● **GOAL OF THE EXERCISE**
Render every line of the items below as a Markdown table with the columns Row and Line, numbering each row. Skip blank lines and leave the pictures out.

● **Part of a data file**
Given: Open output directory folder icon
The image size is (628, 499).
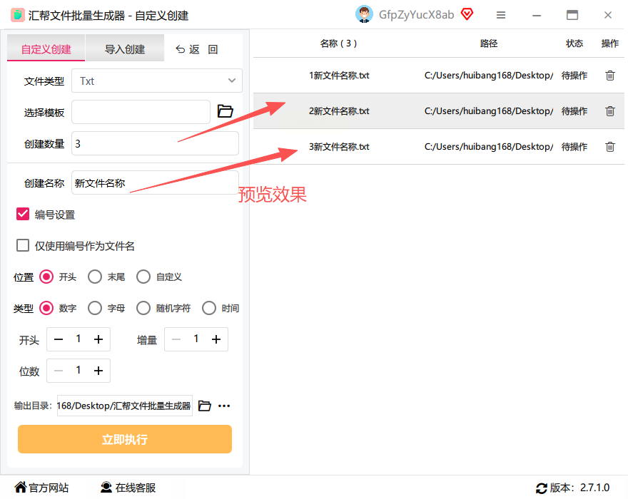Looking at the screenshot, I should pyautogui.click(x=204, y=406).
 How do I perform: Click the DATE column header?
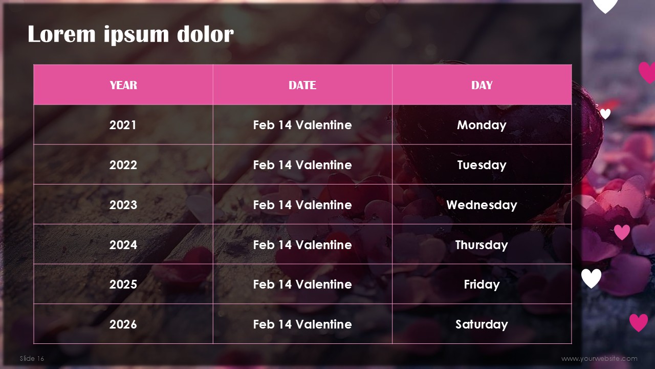click(302, 85)

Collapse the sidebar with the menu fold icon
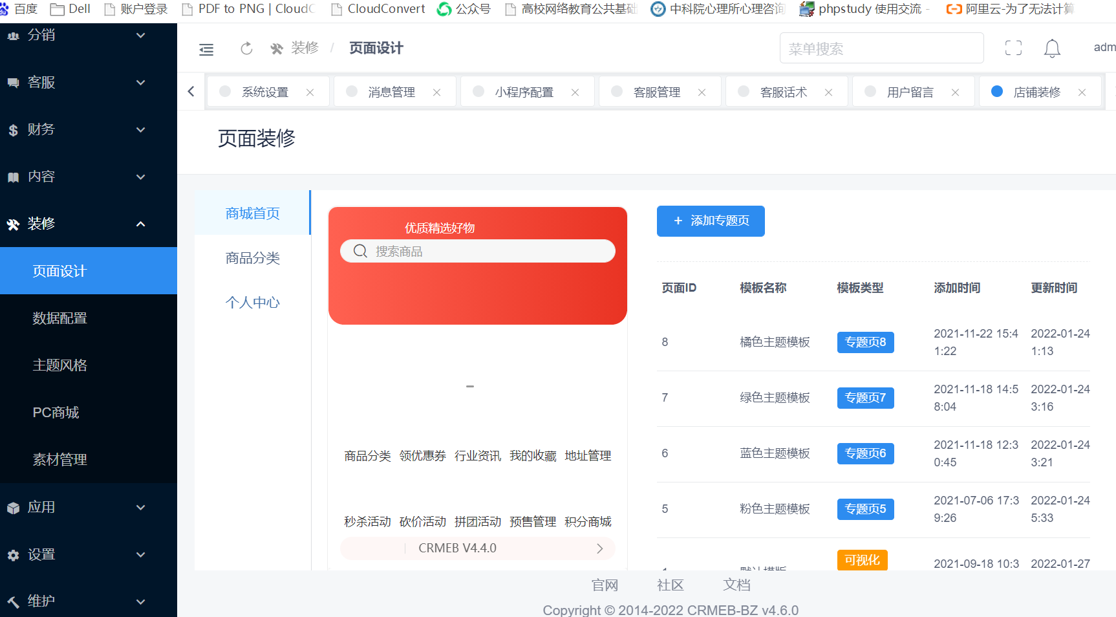coord(206,49)
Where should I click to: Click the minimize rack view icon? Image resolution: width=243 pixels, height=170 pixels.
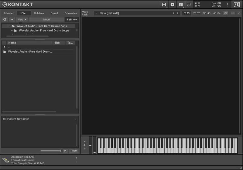point(189,5)
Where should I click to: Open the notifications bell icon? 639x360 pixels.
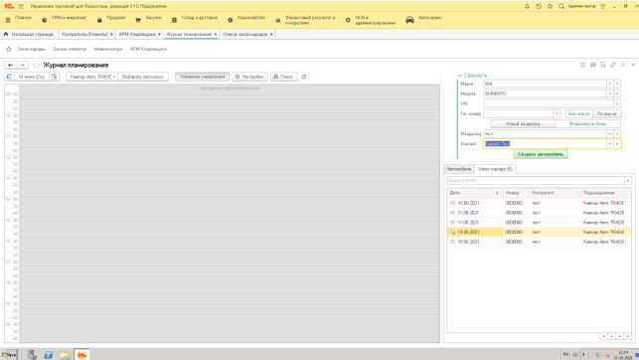(x=527, y=6)
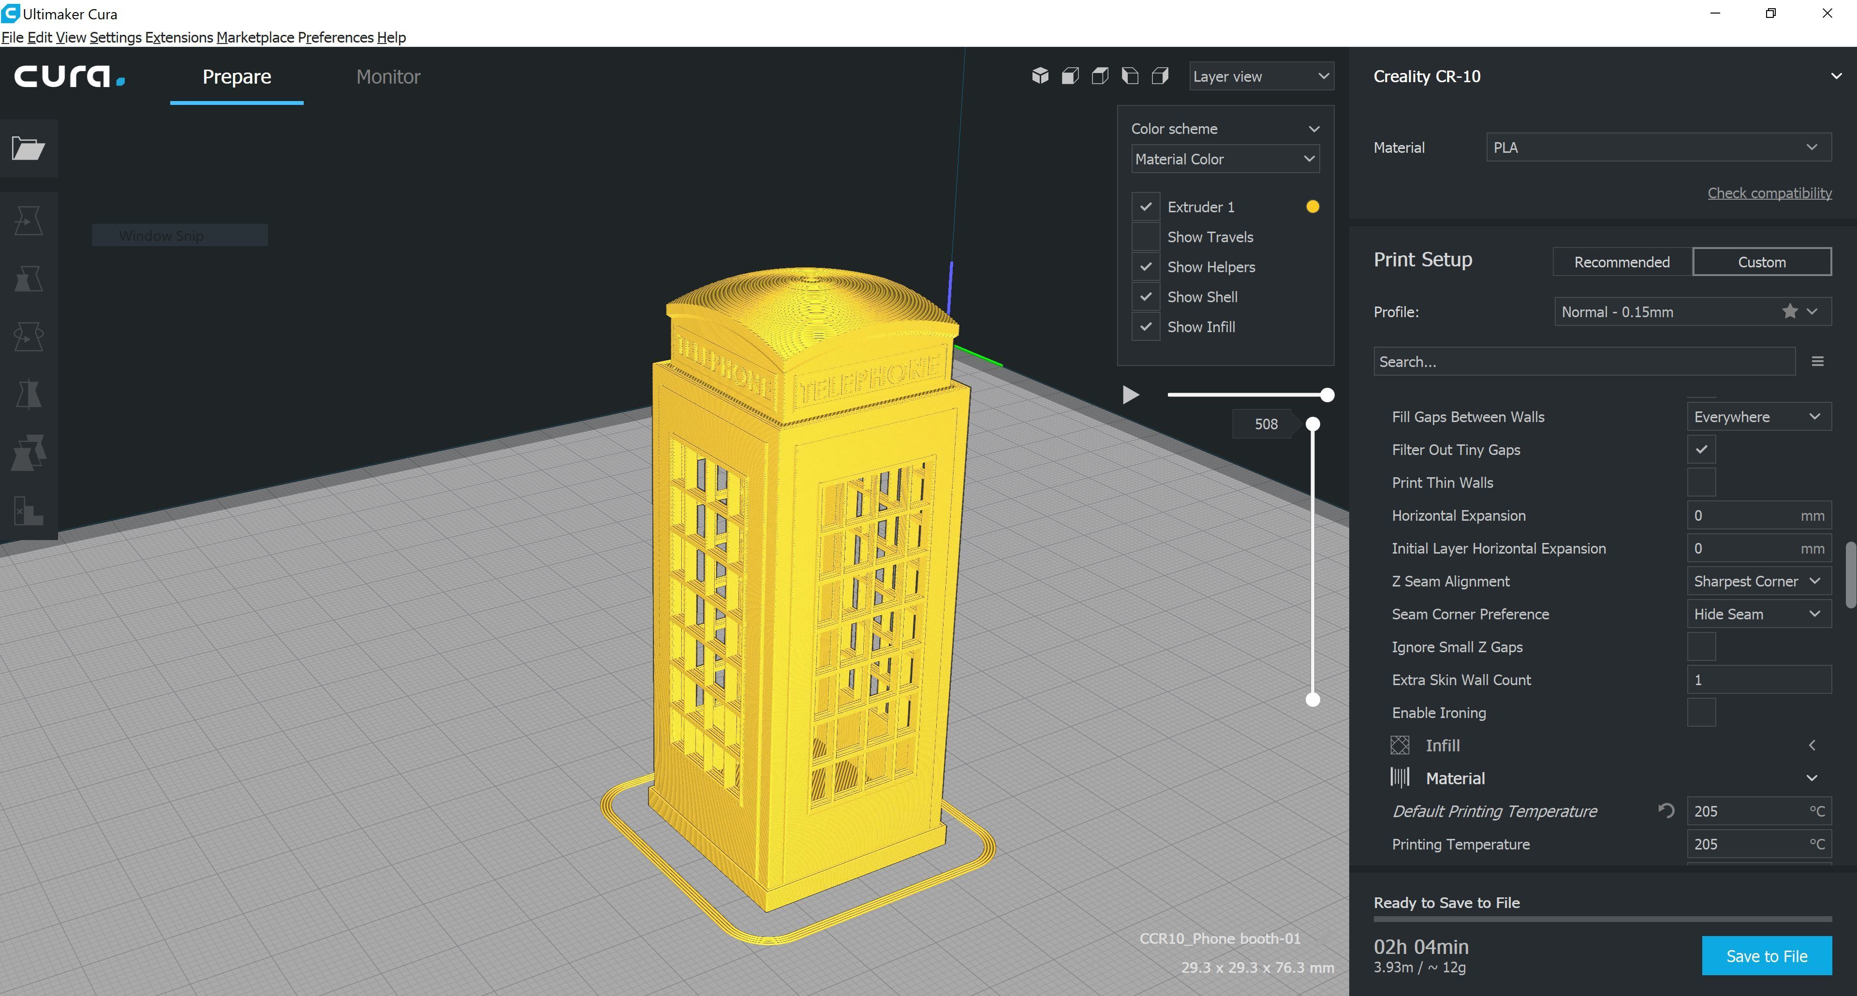
Task: Switch to the 3D isometric camera view
Action: pos(1040,76)
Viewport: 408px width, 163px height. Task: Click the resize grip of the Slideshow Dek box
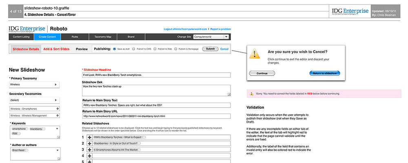[228, 94]
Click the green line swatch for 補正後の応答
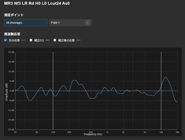This screenshot has height=140, width=185. [x=78, y=40]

● **TASK ANSWER**
| Row | Line |
|---|---|
| 1 | Given: Open output directory folder icon |
| 2 | The image size is (628, 499). |
| 3 | Looking at the screenshot, I should pyautogui.click(x=204, y=406). |
| 4 |  How do I perform: Click the DATE column header? |
| 5 | click(302, 85) |
| 6 | Collapse the sidebar with the menu fold icon |
| 7 | coord(206,49) |
| 8 | Where should I click to: Click the minimize rack view icon? Image resolution: width=243 pixels, height=170 pixels. |
| 9 | point(189,5) |
| 10 | Where should I click to: Open the notifications bell icon? 639x360 pixels. |
| 11 | (x=527, y=6) |
| 12 | Task: Switch to the 3D isometric camera view |
| 13 | Action: pos(1040,76) |
| 14 | Viewport: 408px width, 163px height. Task: Click the resize grip of the Slideshow Dek box |
| 15 | [228, 94] |
| 16 | Click the green line swatch for 補正後の応答 |
| 17 | This screenshot has height=140, width=185. [x=78, y=40] |